**Task:** Repeat only the stretch of lines below that runs from the line with "Given: Click the 'Chat Started' date line" through the line with "Like Đình Hựu's", unaltered.

**Data to use:**
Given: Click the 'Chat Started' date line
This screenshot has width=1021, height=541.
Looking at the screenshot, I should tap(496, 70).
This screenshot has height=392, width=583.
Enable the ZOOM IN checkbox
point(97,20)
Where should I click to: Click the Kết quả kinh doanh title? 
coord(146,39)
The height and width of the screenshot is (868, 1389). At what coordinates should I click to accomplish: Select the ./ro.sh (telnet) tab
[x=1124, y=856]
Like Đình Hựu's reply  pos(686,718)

--

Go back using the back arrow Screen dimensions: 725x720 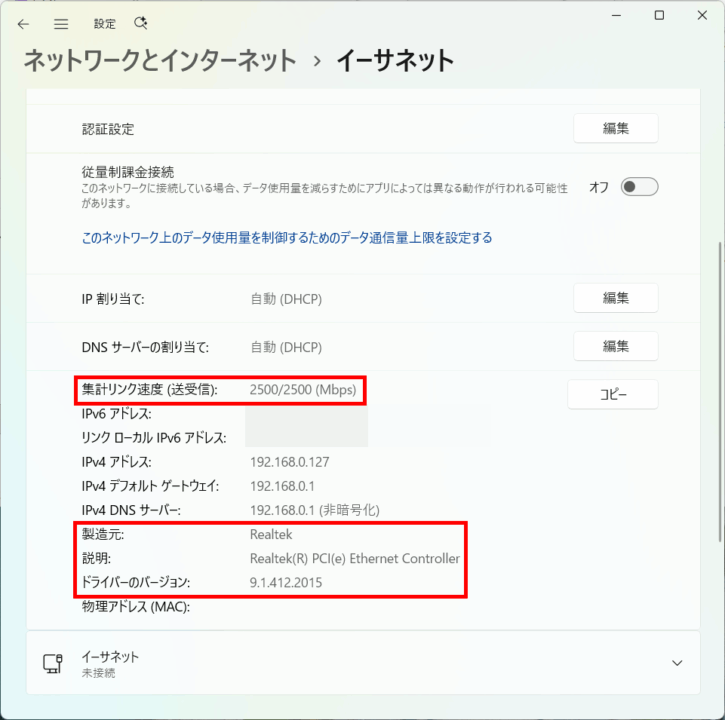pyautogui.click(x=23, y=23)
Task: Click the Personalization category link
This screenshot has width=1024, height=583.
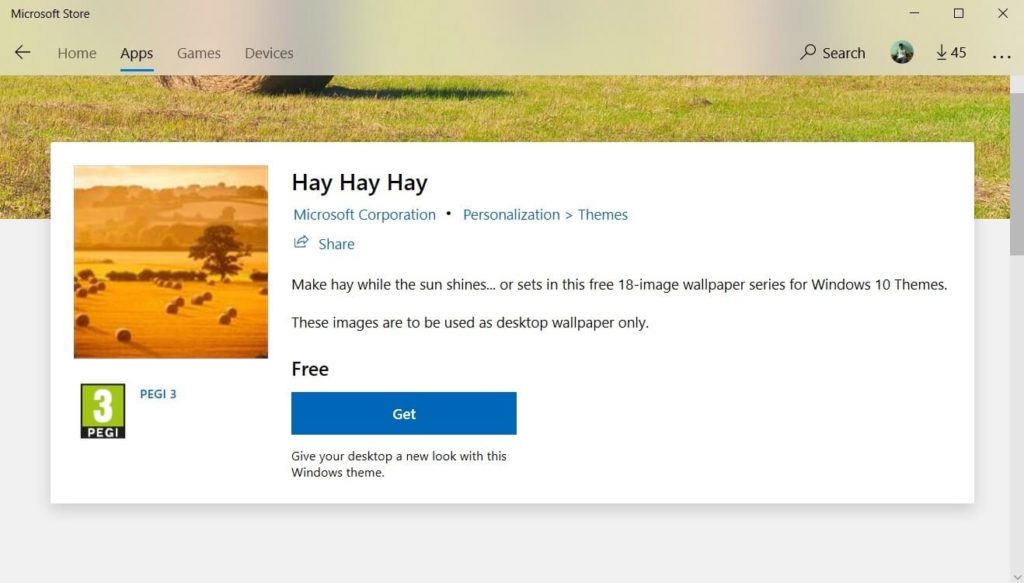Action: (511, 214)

...

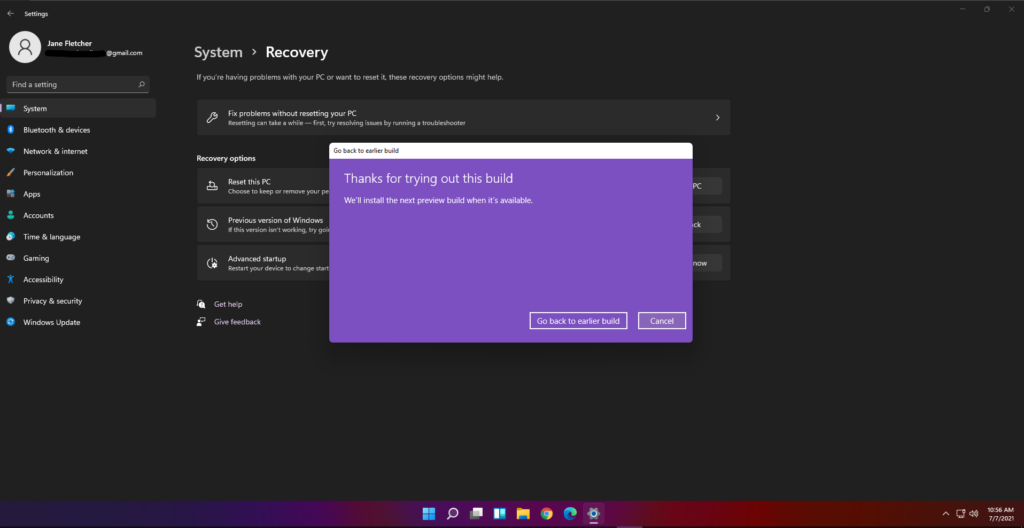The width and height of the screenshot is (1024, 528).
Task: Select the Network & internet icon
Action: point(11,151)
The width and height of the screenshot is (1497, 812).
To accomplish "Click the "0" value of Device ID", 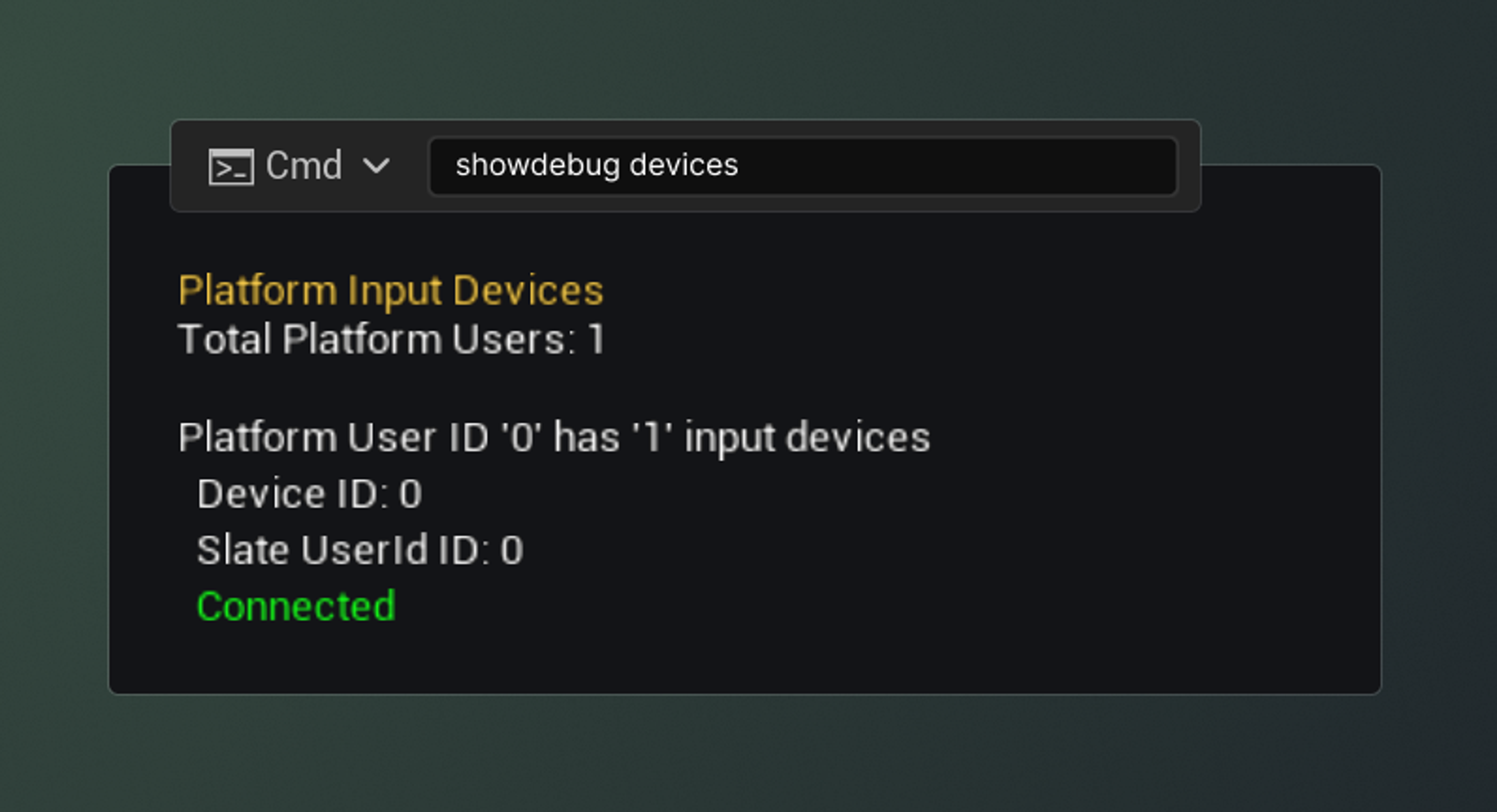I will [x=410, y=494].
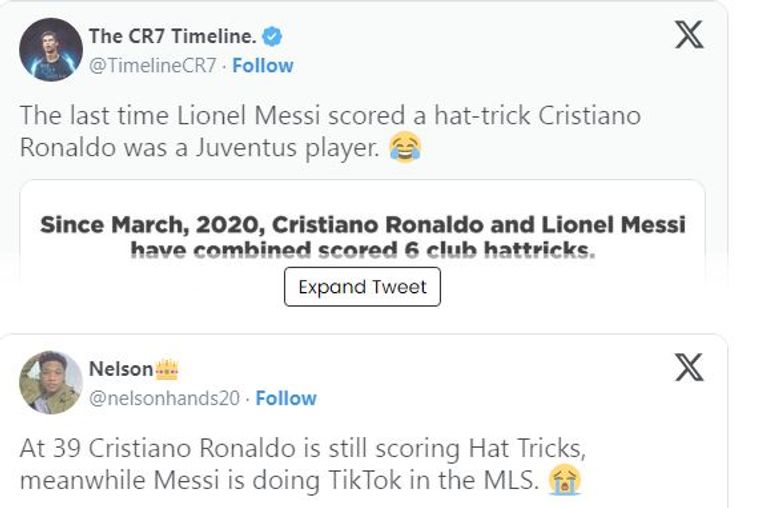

**Solution for this exercise:**
Given: Click the 'Chat Started' date line
This screenshot has width=1021, height=541.
Looking at the screenshot, I should tap(496, 70).
This screenshot has height=392, width=583.
Enable the ZOOM IN checkbox
point(97,20)
Where should I click to: Click the Kết quả kinh doanh title? 
coord(146,39)
The height and width of the screenshot is (868, 1389). At what coordinates should I click to accomplish: Select the ./ro.sh (telnet) tab
[x=1124, y=856]
Like Đình Hựu's reply  pos(686,718)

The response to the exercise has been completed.